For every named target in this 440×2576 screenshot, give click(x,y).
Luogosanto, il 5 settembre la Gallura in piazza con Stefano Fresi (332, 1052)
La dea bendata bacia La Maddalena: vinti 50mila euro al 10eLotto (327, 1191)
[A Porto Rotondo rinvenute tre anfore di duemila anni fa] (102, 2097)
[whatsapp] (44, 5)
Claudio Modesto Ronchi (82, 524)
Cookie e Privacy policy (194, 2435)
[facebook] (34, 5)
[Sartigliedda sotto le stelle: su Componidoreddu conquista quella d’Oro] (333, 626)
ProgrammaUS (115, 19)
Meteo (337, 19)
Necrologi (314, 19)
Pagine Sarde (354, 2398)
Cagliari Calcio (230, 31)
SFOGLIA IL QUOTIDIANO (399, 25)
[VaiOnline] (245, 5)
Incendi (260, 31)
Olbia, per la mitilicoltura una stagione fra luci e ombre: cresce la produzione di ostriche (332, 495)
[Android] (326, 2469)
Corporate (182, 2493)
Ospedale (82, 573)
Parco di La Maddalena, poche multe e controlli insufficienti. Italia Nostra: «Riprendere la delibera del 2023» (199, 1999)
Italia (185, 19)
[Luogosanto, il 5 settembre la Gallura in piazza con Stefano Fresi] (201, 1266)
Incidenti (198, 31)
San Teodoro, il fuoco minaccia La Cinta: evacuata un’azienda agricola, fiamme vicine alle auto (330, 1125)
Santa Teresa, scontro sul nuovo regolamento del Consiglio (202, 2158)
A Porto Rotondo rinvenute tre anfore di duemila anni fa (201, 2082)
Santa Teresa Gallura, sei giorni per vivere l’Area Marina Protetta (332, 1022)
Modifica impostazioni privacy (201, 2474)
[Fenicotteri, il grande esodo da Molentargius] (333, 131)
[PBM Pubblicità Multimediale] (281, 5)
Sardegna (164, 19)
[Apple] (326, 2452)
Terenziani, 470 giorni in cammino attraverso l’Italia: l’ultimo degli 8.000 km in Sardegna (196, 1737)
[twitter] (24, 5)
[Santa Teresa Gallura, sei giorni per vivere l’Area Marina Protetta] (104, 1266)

━━━━━━━━━━━━━━━━━━━━━━━━━━━━━━

§ **Try it**
Your answer should be the lines above from the one containing "Ospedale (82, 573)" through the one containing "Incidenti (198, 31)", copied exactly and with both ends kept.

§ **Written solution**
Ospedale (82, 573)
Parco di La Maddalena, poche multe e controlli insufficienti. Italia Nostra: «Riprendere la delibera del 2023» (199, 1999)
Italia (185, 19)
[Luogosanto, il 5 settembre la Gallura in piazza con Stefano Fresi] (201, 1266)
Incidenti (198, 31)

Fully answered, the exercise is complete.